Sohn eines slowen. Lebensmittelhändlers. Nach Absolv. der Schulausbildung in Klagenfurt stud. S. ab 1853 Mathematik und Physik an der Univ. Wien, insbes. unter J. M. Petzval und A. Frh. v. Ettingshausen (beide s. d.); 1858 Dr. phil. 1857 veröff. er bereits seine ersten wiss. Erkenntnisse in „Poggendorffs Annalen der Physik“, worauf ihm der Physiologe Carl Ludwig das physikal. Laboratorium der Wr.
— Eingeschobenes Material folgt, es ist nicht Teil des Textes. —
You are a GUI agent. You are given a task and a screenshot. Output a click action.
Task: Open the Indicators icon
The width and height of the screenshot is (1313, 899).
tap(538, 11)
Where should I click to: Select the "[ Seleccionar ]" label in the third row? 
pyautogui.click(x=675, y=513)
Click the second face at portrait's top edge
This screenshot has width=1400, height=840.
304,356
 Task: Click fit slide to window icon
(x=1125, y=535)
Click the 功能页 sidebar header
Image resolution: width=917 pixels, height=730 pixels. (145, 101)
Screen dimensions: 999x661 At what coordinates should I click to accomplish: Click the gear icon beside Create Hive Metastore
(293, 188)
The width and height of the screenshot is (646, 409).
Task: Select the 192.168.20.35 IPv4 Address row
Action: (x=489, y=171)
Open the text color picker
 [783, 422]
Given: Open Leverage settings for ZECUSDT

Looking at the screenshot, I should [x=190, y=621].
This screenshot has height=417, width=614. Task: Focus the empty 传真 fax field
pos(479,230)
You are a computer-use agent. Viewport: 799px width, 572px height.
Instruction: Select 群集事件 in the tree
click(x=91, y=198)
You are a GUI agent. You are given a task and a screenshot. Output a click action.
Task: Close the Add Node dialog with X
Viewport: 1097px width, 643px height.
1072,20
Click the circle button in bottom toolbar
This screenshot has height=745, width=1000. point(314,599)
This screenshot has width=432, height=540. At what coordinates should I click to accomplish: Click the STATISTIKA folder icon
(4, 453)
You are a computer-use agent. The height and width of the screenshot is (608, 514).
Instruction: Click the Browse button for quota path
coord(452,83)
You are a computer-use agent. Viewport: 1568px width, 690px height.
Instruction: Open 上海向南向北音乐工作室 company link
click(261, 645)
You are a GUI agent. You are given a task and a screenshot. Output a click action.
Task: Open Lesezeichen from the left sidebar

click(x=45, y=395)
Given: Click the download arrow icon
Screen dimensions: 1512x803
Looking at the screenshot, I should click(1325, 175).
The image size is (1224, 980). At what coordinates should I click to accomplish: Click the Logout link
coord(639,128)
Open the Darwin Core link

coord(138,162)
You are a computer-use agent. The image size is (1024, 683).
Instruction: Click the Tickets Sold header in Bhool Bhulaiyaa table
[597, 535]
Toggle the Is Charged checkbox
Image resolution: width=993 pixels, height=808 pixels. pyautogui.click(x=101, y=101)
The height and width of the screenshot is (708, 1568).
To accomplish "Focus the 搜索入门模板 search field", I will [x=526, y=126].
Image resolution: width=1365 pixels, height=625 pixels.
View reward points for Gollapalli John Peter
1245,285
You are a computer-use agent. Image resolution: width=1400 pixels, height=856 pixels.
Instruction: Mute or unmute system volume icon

Josephs-Akad. für weitere Experimente zur Verfügung stellte. Ab 1858 Realschullehrer für Physik, habil. sich S. noch im selben Jahr für mathemat. Physik. 1863 o. Prof. für höhere Physik an der Univ. Wien, wurde er als Nachfolger von Ettingshausen 1866 auch Dir. des Physikal. Inst. 1869/70 Dekan der phil. Fak., 1876/77 Rektor der Univ. Wien. Als Begründer der österr. Physikerschule befaßte sich S. mit Optik, Elektrodynamik, kinet. Gastheorie, Schall und Akustik. Berühmt wurde er durch die Entdeckung des nach ihm benannten Strahlensatzes, die S.-Boltzmann-Konstante und das S.-Boltzmannsche Strahlungsgesetz (1879), das einen wesentl. Beitr. zur näheren Kenntnis der Intensität von Wärmestrahlung bot und mit dem er als erster die richtige Temperatur der Sonnenoberfläche berechnete. S. bestimmte experimentell das Wärmeleitvermögen von Gasen mittels selbst konstruierten Diathermometers. Ebenso förderte er die Übernahme der Maxwellschen Theorie auf dem europ. Festland. S. war gleichermaßen zur mathemat. Durcharbeitung eines physikal. Problems wie zu dessen experimenteller Untersuchung befähigt. Bes. wichtig schien ihm die prakt. Anwendung der gewonnenen Erkenntnisse. 1883 Vors. der Internationalen elektr. Ausst. in Wien und 1885 Vors. der Internationalen Stimmtonkonferenz ebd. S., Träger mehrerer internationaler Orden, war Mitgl. zahlreicher internationaler Akad. und Ges., u. a. der Komm. zur Erforschung der physikal. Verhältnisse der Adria, der Normal-Eichungs- und der Schlagwetterkomm. 1860 k. M., 1865 w. M. der k. Akad. der Wiss. in Wien, war er 1875–84 deren Sekr. und 1885–92 Vizepräs. und erhielt 1865 deren ersten Ignaz-Lieben-Preis als Anerkennung für seine Erkenntnisse über die Natur des unpolarisierten Lichtes.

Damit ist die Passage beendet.